__Exercise directions__
Check every line of the records below for the string "Monitoring" and copy the ones that have it.

__Supplied material__
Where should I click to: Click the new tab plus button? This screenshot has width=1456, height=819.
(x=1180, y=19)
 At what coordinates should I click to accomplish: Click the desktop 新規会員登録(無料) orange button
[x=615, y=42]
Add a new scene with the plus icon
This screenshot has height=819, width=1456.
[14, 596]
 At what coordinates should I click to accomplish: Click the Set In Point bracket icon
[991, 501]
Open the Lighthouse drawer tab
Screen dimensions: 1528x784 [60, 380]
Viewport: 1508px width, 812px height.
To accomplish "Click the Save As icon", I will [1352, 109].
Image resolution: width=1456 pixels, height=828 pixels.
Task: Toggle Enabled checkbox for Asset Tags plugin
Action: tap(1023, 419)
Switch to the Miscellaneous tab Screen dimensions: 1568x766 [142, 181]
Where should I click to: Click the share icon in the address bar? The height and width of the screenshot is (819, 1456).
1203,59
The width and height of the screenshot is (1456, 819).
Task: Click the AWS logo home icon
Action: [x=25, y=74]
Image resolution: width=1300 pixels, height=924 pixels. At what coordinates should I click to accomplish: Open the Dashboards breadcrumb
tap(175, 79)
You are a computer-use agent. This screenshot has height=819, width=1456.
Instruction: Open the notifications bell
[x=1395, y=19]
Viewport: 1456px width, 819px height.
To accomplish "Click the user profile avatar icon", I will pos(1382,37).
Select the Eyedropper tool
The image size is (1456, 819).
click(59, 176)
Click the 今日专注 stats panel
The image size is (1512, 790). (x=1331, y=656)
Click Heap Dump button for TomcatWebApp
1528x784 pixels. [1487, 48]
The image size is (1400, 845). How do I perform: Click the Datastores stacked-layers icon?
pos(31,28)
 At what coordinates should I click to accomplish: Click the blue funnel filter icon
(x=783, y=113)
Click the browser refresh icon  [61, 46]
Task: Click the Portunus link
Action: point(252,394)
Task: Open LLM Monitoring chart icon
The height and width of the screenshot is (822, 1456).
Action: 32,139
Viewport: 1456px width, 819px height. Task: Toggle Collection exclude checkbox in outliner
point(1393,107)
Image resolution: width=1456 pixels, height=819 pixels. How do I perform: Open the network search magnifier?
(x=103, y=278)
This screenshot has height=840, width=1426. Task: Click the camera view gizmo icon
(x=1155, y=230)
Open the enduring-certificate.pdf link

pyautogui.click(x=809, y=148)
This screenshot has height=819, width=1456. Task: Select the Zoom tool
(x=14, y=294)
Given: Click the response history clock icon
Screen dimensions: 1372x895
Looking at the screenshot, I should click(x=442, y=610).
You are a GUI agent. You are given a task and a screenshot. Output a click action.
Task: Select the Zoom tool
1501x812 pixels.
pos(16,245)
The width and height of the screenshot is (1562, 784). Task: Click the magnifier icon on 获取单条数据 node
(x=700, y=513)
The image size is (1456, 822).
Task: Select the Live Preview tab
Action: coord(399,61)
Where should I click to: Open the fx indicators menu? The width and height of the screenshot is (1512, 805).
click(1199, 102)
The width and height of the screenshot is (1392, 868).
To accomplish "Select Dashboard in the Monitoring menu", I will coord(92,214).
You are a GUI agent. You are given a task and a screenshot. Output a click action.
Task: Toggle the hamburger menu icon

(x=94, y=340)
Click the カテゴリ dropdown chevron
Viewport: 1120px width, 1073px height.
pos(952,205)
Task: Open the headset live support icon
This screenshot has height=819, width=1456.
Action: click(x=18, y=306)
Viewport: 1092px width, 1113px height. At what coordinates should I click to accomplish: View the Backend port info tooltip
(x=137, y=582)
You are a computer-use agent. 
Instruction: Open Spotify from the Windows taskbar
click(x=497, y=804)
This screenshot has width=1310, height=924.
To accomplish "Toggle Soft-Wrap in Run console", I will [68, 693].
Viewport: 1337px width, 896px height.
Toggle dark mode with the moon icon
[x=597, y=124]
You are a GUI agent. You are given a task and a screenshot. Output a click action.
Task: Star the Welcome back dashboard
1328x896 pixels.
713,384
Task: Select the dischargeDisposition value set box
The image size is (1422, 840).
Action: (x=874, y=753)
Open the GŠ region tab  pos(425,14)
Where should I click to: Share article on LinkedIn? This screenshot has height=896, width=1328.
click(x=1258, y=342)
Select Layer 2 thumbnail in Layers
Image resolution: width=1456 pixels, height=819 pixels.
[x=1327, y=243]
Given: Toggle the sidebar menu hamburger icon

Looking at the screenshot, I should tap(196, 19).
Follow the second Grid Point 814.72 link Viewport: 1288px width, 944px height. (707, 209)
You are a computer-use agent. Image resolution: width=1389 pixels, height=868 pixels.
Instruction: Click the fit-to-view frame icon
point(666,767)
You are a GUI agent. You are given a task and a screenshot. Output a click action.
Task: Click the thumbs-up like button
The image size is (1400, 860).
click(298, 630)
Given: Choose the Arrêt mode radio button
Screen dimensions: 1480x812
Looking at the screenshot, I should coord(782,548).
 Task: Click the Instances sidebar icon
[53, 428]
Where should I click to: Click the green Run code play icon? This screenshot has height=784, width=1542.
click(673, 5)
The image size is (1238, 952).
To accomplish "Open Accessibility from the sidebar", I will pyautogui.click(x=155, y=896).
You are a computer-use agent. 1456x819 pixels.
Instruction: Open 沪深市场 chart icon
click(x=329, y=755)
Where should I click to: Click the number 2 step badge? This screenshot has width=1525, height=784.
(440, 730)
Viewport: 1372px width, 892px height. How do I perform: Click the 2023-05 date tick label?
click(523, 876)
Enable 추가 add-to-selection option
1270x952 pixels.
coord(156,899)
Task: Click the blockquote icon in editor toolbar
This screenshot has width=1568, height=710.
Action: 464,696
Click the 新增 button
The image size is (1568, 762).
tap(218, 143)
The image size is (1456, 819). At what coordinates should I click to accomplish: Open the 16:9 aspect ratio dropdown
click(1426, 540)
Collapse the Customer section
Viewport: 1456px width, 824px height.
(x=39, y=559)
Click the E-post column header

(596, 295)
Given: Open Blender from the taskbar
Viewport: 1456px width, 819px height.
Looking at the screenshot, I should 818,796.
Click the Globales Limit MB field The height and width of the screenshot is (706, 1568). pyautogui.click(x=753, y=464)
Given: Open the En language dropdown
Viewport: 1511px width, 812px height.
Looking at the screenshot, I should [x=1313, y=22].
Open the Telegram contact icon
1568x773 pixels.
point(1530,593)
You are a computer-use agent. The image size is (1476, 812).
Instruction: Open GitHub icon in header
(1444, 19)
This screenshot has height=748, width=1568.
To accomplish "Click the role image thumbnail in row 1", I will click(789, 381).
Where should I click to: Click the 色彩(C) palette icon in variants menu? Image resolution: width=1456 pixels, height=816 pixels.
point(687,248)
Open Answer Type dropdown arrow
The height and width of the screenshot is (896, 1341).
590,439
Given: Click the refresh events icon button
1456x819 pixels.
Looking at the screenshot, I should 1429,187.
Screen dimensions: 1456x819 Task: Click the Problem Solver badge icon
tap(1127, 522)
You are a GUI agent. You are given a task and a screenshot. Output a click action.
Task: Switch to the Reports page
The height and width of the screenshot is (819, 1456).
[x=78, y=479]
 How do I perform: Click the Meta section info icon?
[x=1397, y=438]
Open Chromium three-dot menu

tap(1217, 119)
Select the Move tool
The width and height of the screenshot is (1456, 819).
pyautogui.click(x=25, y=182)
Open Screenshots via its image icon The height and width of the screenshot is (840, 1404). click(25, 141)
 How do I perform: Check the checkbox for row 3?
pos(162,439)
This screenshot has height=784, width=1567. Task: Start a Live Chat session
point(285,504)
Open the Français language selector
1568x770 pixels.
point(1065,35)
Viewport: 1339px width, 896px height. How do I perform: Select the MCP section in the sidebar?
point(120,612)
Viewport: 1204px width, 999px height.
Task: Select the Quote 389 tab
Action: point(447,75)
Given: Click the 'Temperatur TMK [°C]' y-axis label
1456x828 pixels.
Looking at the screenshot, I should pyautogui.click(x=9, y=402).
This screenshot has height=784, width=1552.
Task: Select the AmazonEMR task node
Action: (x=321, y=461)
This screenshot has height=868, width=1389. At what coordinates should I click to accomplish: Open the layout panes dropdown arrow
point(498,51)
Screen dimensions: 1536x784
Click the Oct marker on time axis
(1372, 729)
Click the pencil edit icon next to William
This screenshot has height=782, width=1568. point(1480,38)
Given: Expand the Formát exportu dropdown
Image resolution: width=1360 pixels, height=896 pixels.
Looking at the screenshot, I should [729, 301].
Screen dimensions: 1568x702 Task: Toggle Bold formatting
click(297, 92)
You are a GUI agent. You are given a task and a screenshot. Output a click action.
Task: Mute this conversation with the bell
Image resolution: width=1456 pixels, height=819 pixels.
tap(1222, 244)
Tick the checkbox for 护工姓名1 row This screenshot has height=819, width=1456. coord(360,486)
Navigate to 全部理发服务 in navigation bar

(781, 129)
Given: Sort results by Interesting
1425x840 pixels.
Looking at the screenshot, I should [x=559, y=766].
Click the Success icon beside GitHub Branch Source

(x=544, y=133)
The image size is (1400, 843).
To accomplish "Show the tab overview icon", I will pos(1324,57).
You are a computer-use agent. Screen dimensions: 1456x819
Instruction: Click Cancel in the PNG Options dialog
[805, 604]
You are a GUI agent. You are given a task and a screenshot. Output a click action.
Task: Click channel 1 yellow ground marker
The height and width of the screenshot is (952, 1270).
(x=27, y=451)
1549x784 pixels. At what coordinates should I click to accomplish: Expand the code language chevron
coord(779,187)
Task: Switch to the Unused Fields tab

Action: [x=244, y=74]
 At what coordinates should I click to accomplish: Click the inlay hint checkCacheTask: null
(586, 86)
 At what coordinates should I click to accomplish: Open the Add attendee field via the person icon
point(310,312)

__Your response__
Task: Open LLM Monitoring chart icon
To accomplish "Select Dashboard in the Monitoring menu", I will coord(92,214).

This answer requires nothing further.